0

I currently have a data frame of frequencies and would like to make a heatmap. The Heat map that I have is not in-depth enough, and I am unsure of how to cluster the data by rows and by columns. What else should I add to my code?

Here is some sample data, to give a solid example, the first 6 rows of my .txt file:

df <- matrix(c("cdr3aa", "Ana-Wk0-CD4", "Ana-Wk27-CD4", "Ana-Wk0-CD8", "Ana-Wk27-CD8", "nonshared", "shared", 
 "CASSLSPSTGNYGYTF", 1.12E-05, 0, 0.067313861, 0.049220624, 0.188215557, 0, 
 "CASCSRTSTDTQYF", 0, 3.19E-06, 0.065083991, 0.034558507, 0.105607859, 0, 
 "CASGGQG_GNQPQHF", 4.61E-04, 2.98E-04, 0, 0, 0.079950136, 0, 
 "CASRLRTGYDTEAFF", 7.50E-06, 6.38E-06, 0.057943843, 0.047042366, 0.073757427, 0, 
 "CAISEWDRAGELFF", 3.75E-06, 1.12E-05, 0.069951496, 0.060104224, 0.060978181, 0, 
 "CASSFPIREESSYNEQFF", 0, 0, 0.018718651, 0.015058722, 0.023803322, 0), ncol = 7, byrow = TRUE)

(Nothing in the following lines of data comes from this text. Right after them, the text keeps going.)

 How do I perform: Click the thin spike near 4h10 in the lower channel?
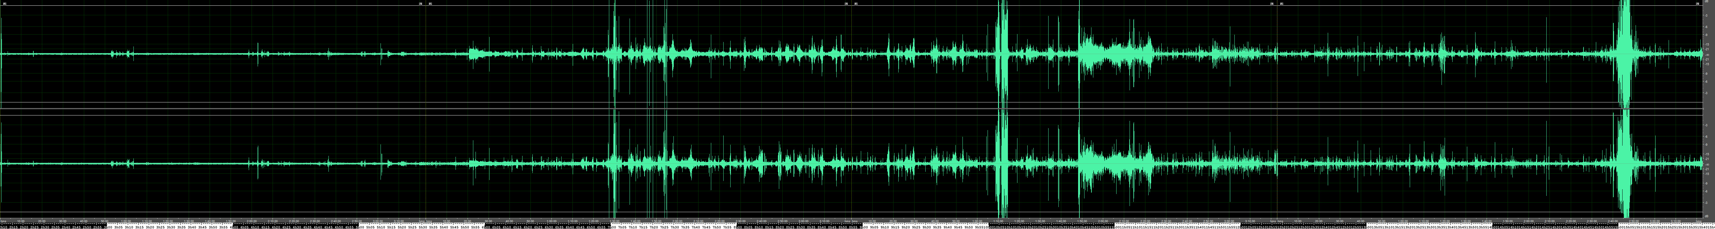tap(258, 164)
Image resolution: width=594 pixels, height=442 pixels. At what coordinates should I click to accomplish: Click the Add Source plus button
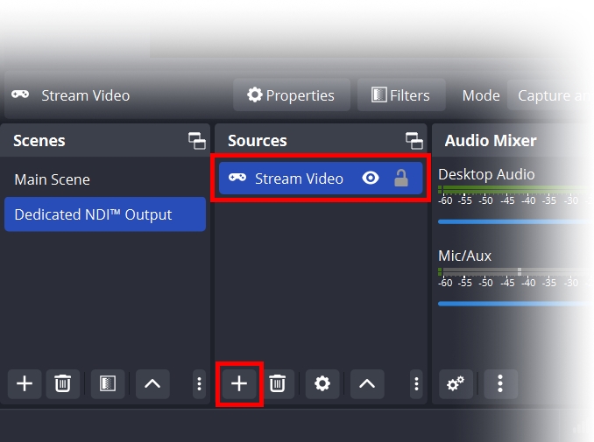click(x=239, y=383)
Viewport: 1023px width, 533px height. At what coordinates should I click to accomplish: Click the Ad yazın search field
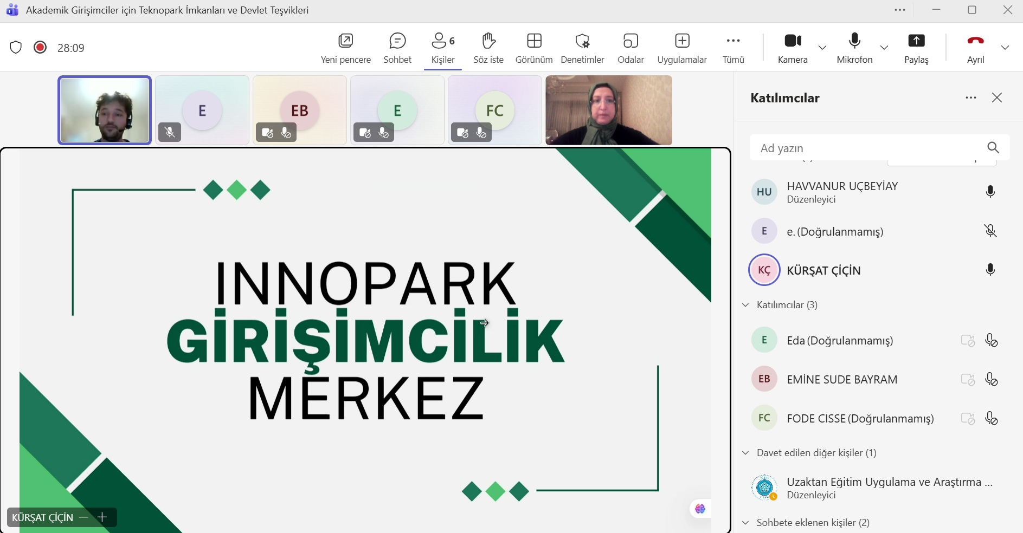click(x=867, y=148)

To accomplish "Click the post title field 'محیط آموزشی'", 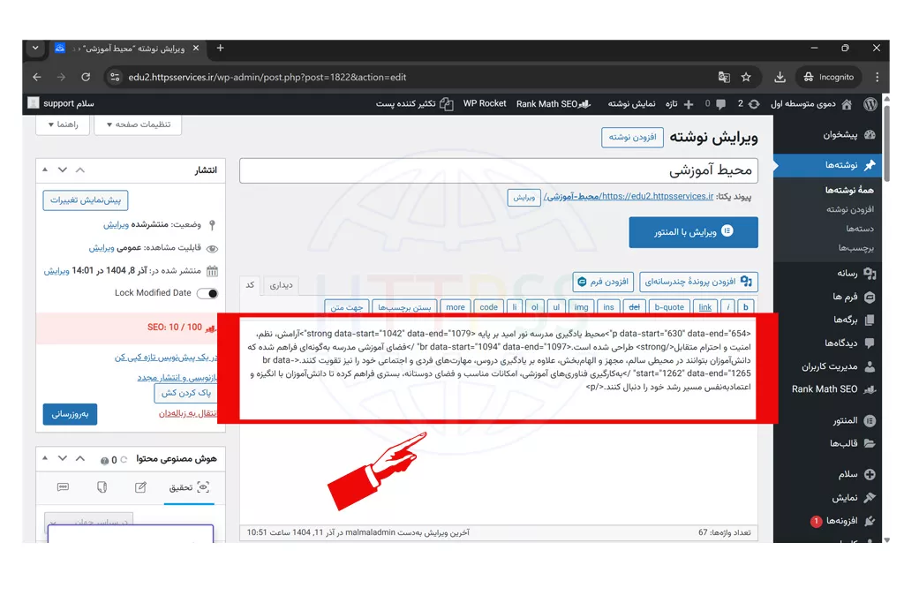I will (498, 170).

This is what I currently have so far:

#Input of data
df <- read.table("TESTING.txt", header=TRUE, comment.char="", sep = "\t")
#Removing the first row
result <-df[-1]    
#Setting the rownames as the CDR3 sequences    
row.names(result) <- df$cdr3aa  

#Making the HeatMap
dt2 <- result %>%
   rownames_to_column() %>%
   gather(colname, value, -rowname)
head(dt2)

ggplot(dt2, aes(x = colname, y = rowname, fill = value)) +
   geom_tile()

This gives me a heatmap like so: Heat Map the is given

Now, I am trying to make my heatmap more like this: A Heat Map with Clustering

As you can see, this heatmap has the clustering of rows that I am looking for and the color scheme that I would like.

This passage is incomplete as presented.